The lecture then turns from sociotechnical integration to engineering ethics proper. Drawing on the design ethics, responsible innovation, design justice, and values-in-design literatures, it offers a working synthesis of engineering design ethics organized around six necessary conditions, and asks whether those conditions can be taught inside ordinary technical courses, using approaches familiar to C-SED, without a parallel ethics curriculum. The thought experiment continues to visualize what a real-world classroom application could look like in practice, with exclusion criteria, redesign triggers, and values-to-specification traces written into the engineering decision itself rather than added afterward.

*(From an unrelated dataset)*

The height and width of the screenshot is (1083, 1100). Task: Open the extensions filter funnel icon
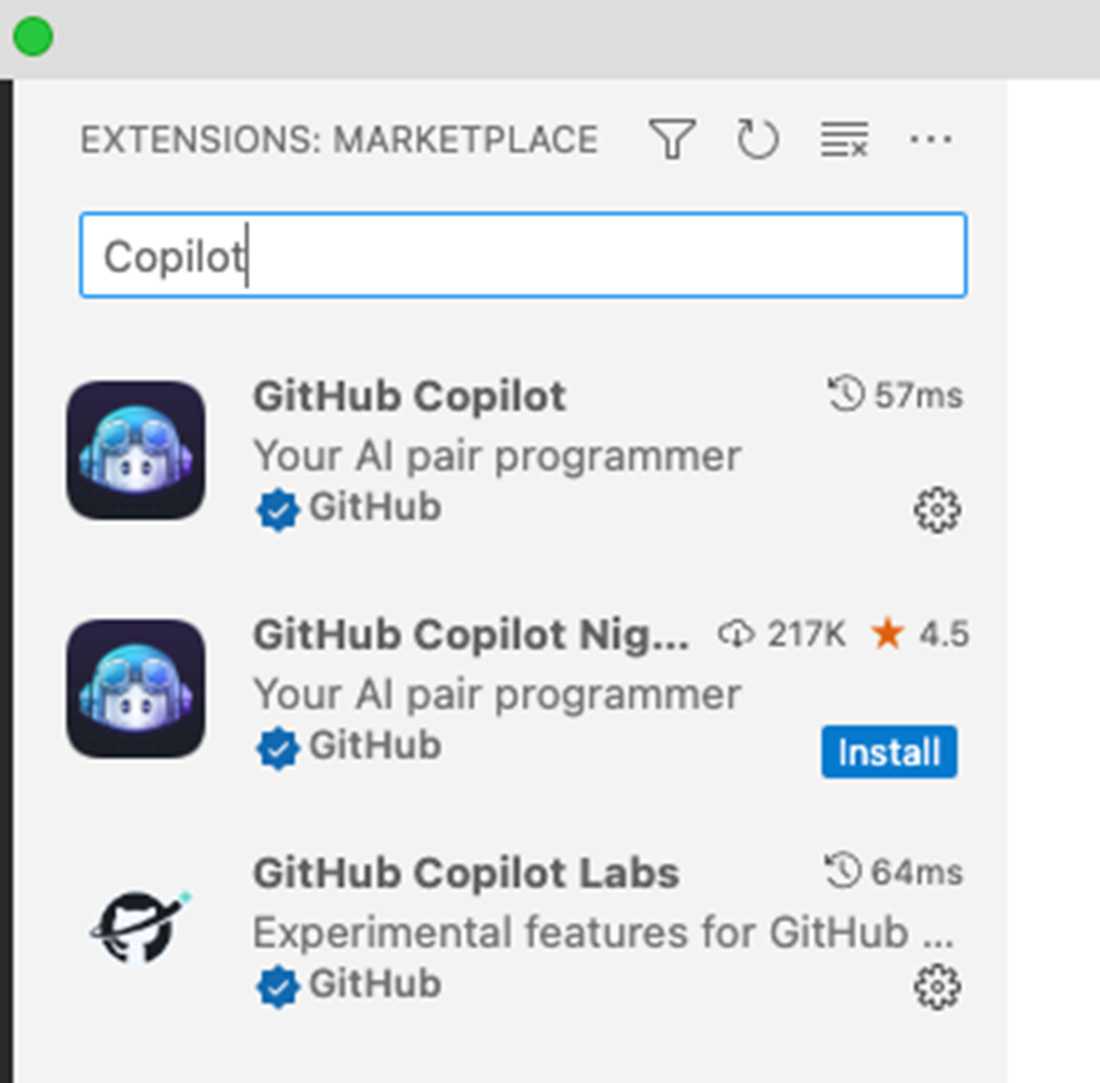pos(672,139)
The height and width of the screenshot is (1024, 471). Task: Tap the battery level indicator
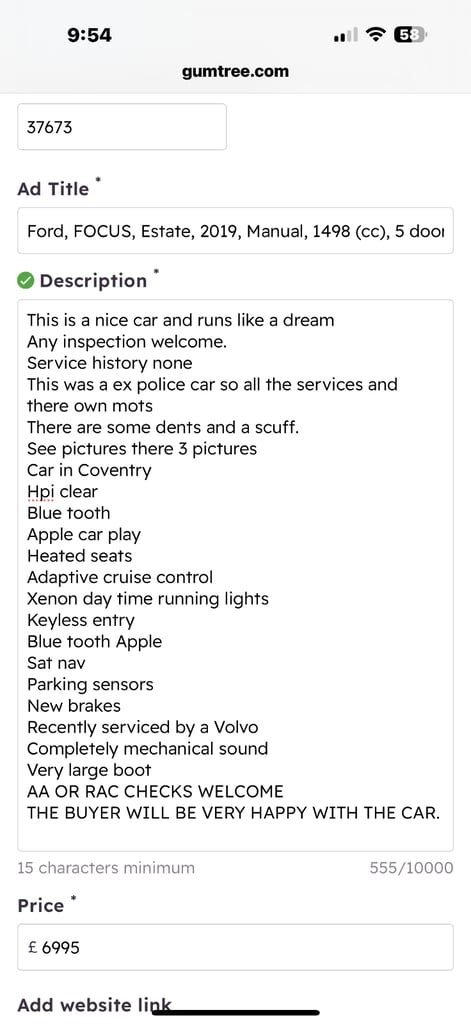[x=410, y=35]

The talk closes with an invitation. What should count as evidence that engineering ethics education is actually changing engineering practice, and what shared infrastructure might let universities work on that question together?
About the Speaker
Steven Skerlos is the J. Reid and Polly Anderson Professor of Manufacturing and Arthur F. Thurnau Professor of Mechanical Engineering at the University of Michigan. He co-founded and serves as Faculty Director of the Center for Socially Engaged Engineering and Design (C-SED). He teaches the college's senior mechanical engineering capstone and graduate courses on sustainable design and manufacturing, and advises doctoral students working on water, resource recovery, and sustainable production systems.
His research spans sustainable manufacturing, anaerobic bioprocessing for wastewater treatment and resource recovery, supercritical CO2 machining, and life cycle and technoeconomic assessment of emerging technologies. A consistent throughline has been the question of whether technically sound sustainability ideas can survive contact with the organizations, incentives, and people who would have to adopt them. As a serial entrepreneur, he is the founder and Chief Technology Officer of Fusion Coolant Systems, which received the EPA Presidential Green Chemistry Challenge Award, and previously co-founded Accuri Cytometers, later acquired by BD Biosciences.
C-SED partners with instructors across every department in Michigan Engineering to make stakeholder engagement, contextual analysis, and sociotechnical judgment ordinary parts of technical coursework. Through Design Skill Sessions, microhistorical case studies, and curricular partnerships, the center now reaches more than three thousand unique students each year. C-SED's resources are being released for free public use, and Skerlos's current work extends the center's approach toward new sociotechnical domains and developing a national-level infrastructure to support the sociotechnical mindsets and skills of engineering students.
About the Event
The Bovay Lecture in the History and Ethics of Engineering is an annual public event bringing high-profile speakers to Cornell to stimulate discussion of social and ethical issues in engineering. This year's lecture will be delivered by Prof. Steven Skerlos of the University of Michigan. This event is organized by the Sue G. and Harry E. Bovay, Jr. '36 Program in the History and Ethics of Professional Engineering.